Scan the material below for the word "computer", then copy every line in which it appears.

^^^^^^^^^^^^^^^^

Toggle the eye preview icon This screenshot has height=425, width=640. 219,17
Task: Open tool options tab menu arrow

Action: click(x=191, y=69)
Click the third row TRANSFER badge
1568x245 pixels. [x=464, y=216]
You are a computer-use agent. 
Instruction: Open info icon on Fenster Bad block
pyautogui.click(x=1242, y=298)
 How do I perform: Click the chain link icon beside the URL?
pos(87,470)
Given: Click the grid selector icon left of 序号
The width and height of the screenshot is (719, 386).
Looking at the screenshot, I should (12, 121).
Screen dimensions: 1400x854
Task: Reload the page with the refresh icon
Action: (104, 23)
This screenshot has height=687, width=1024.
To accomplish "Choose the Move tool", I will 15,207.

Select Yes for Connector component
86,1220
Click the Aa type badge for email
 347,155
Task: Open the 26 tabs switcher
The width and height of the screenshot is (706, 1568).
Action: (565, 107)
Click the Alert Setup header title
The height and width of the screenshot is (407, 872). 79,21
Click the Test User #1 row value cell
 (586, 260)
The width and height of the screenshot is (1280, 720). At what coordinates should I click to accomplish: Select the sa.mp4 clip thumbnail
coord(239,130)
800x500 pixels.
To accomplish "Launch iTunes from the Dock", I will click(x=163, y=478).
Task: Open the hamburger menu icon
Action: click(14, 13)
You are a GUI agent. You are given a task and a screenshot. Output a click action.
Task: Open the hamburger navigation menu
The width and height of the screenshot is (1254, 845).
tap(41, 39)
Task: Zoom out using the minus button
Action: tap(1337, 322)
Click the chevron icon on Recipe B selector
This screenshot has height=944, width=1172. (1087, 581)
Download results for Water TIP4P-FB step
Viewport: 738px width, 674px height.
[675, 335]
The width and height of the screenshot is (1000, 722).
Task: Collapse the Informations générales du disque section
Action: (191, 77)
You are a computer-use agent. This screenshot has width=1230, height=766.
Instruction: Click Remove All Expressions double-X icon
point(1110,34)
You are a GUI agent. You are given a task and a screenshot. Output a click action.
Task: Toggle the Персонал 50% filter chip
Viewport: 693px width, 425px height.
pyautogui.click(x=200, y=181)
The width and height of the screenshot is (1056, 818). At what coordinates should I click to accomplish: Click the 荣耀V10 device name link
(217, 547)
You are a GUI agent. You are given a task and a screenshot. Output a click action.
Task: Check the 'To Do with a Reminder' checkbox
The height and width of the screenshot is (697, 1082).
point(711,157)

^^^^^^^^^^^^^^^^

> _Result_:
You are a computer-use agent. 
You are a computer-use agent. This screenshot has width=1230, height=766.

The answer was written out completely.